Re: [RESEND PATCH net-next v3 2/4] net: phy: aquantia: wait for FW reset before checking the vendor ID

From: Vladimir Oltean
Date: Tue Aug 06 2024 - 07:28:14 EST


Hi Jon,

On Tue, Jul 30, 2024 at 10:59:59AM +0100, Jon Hunter wrote:
> Hi Bartosz,
>
> On 08/07/2024 08:50, Bartosz Golaszewski wrote:
> > From: Bartosz Golaszewski <bartosz.golaszewski@xxxxxxxxxx>
> >
> > Checking the firmware register before it complete the boot process makes
> > no sense, it will report 0 even if FW is available from internal memory.
> > Always wait for FW to boot before continuing or we'll unnecessarily try
> > to load it from nvmem/filesystem and fail.
> >
> > Signed-off-by: Bartosz Golaszewski <bartosz.golaszewski@xxxxxxxxxx>
> > ---
> > drivers/net/phy/aquantia/aquantia_firmware.c | 4 ++++
> > 1 file changed, 4 insertions(+)
> >
> > diff --git a/drivers/net/phy/aquantia/aquantia_firmware.c b/drivers/net/phy/aquantia/aquantia_firmware.c
> > index 0c9640ef153b..524627a36c6f 100644
> > --- a/drivers/net/phy/aquantia/aquantia_firmware.c
> > +++ b/drivers/net/phy/aquantia/aquantia_firmware.c
> > @@ -353,6 +353,10 @@ int aqr_firmware_load(struct phy_device *phydev)
> > {
> > int ret;
> > + ret = aqr_wait_reset_complete(phydev);
> > + if (ret)
> > + return ret;
> > +
> > /* Check if the firmware is not already loaded by pooling
> > * the current version returned by the PHY. If 0 is returned,
> > * no firmware is loaded.
>
>
> Although this fixed another issue we were seeing with this driver, we have
> been reviewing this change and have a question about it.
>
> According to the description for the function aqr_wait_reset_complete() this
> function is intended to give the device time to load firmware and check
> there is a valid firmware ID.
>
> If a valid firmware ID (non-zero) is detected, then
> aqr_wait_reset_complete() will return 0 (because phy_read_mmd_poll_timeout()
> returns 0 on success and -ETIMEDOUT upon a timeout).
>
> If it times out, then it would appear that with the above code we don't
> attempt to load the firmware by any other means?
>
> Hence, I was wondering if we want this ...
>
> diff --git a/drivers/net/phy/aquantia/aquantia_firmware.c
> b/drivers/net/phy/aquantia/aquantia_firmware.c
> index 524627a36c6f..a167f42ae36b 100644
> --- a/drivers/net/phy/aquantia/aquantia_firmware.c
> +++ b/drivers/net/phy/aquantia/aquantia_firmware.c
> @@ -353,16 +353,12 @@ int aqr_firmware_load(struct phy_device *phydev)
> {
> int ret;
>
> - ret = aqr_wait_reset_complete(phydev);
> - if (ret)
> - return ret;
> -
> - /* Check if the firmware is not already loaded by pooling
> + /* Check if the firmware is not already loaded by polling
> * the current version returned by the PHY. If 0 is returned,
> - * no firmware is loaded.
> + * firmware is loaded.
> */
> - ret = phy_read_mmd(phydev, MDIO_MMD_VEND1, VEND1_GLOBAL_FW_ID);
> - if (ret > 0)
> + ret = aqr_wait_reset_complete(phydev);
> + if (!ret)
> goto exit;
>
> ret = aqr_firmware_load_nvmem(phydev);

I agree with your analysis and we also noticed this.

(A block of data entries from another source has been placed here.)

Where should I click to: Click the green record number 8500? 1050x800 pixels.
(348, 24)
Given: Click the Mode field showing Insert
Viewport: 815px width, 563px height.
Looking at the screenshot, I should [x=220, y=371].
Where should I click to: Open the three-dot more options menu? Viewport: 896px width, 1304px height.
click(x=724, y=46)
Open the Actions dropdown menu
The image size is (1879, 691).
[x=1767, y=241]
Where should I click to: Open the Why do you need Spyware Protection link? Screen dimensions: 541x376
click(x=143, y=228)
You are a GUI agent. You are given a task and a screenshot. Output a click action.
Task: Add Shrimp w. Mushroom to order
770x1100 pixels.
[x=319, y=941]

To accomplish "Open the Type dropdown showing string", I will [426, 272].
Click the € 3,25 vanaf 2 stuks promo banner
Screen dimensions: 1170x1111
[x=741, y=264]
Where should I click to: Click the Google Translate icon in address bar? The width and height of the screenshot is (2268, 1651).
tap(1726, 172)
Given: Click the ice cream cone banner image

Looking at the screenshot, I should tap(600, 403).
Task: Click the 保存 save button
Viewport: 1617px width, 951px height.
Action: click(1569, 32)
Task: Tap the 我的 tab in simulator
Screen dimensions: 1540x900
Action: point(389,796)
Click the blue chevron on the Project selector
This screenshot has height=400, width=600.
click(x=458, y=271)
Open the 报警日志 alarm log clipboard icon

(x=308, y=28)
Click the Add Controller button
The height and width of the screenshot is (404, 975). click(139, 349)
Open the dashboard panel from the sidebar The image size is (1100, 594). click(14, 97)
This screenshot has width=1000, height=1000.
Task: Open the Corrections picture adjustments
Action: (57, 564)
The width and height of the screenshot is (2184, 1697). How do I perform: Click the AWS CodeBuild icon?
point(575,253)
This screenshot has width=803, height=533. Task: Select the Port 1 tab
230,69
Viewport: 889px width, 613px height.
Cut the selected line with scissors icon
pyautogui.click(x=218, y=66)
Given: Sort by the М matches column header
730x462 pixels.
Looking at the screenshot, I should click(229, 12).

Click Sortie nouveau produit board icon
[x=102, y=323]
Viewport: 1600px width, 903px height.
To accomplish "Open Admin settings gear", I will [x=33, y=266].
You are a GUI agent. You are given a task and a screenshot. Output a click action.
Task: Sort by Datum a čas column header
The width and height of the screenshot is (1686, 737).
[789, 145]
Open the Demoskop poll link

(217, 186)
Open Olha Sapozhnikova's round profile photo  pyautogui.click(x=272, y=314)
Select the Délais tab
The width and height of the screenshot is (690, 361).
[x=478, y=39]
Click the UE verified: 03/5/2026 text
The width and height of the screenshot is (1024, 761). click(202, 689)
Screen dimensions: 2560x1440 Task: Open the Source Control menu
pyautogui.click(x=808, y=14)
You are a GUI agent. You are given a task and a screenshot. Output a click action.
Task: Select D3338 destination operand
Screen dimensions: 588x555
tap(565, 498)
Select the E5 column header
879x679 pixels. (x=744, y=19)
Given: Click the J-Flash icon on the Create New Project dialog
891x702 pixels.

But actually, you wouldn't want to ignore other return codes from
phy_read_mmd_poll_timeout() like real errors from phy_read_mmd():
-ENODEV, -ENXIO etc.

I found that the logic is more readable with a switch/case statement as below.

diff --git a/drivers/net/phy/aquantia/aquantia_firmware.c b/drivers/net/phy/aquantia/aquantia_firmware.c
index 524627a36c6f..d839f64471bd 100644
--- a/drivers/net/phy/aquantia/aquantia_firmware.c
+++ b/drivers/net/phy/aquantia/aquantia_firmware.c
@@ -353,26 +353,33 @@ int aqr_firmware_load(struct phy_device *phydev)
{
int ret;

- ret = aqr_wait_reset_complete(phydev);
- if (ret)
- return ret;
-
- /* Check if the firmware is not already loaded by pooling
- * the current version returned by the PHY. If 0 is returned,
- * no firmware is loaded.
+ /* Check if the firmware is not already loaded by polling
+ * the current version returned by the PHY.
*/
- ret = phy_read_mmd(phydev, MDIO_MMD_VEND1, VEND1_GLOBAL_FW_ID);
- if (ret > 0)
- goto exit;
+ ret = aqr_wait_reset_complete(phydev);
+ switch (ret) {
+ case 0:
+ /* Some firmware is loaded => do nothing */
+ return 0;
+ case -ETIMEDOUT:
+ /* VEND1_GLOBAL_FW_ID still reads 0 after 2 seconds of polling.
+ * We don't have full confidence that no firmware is loaded (in
+ * theory it might just not have loaded yet), but we will
+ * assume that, and load a new image.
+ */
+ ret = aqr_firmware_load_nvmem(phydev);
+ if (!ret)
+ goto exit;

- ret = aqr_firmware_load_nvmem(phydev);
- if (!ret)
- goto exit;
+ ret = aqr_firmware_load_fs(phydev);
+ if (ret)
+ return ret;

- ret = aqr_firmware_load_fs(phydev);
- if (ret)
+ break;
+ default:
+ /* PHY read error, propagate it to the caller */
return ret;
+ }

-exit:
return 0;
}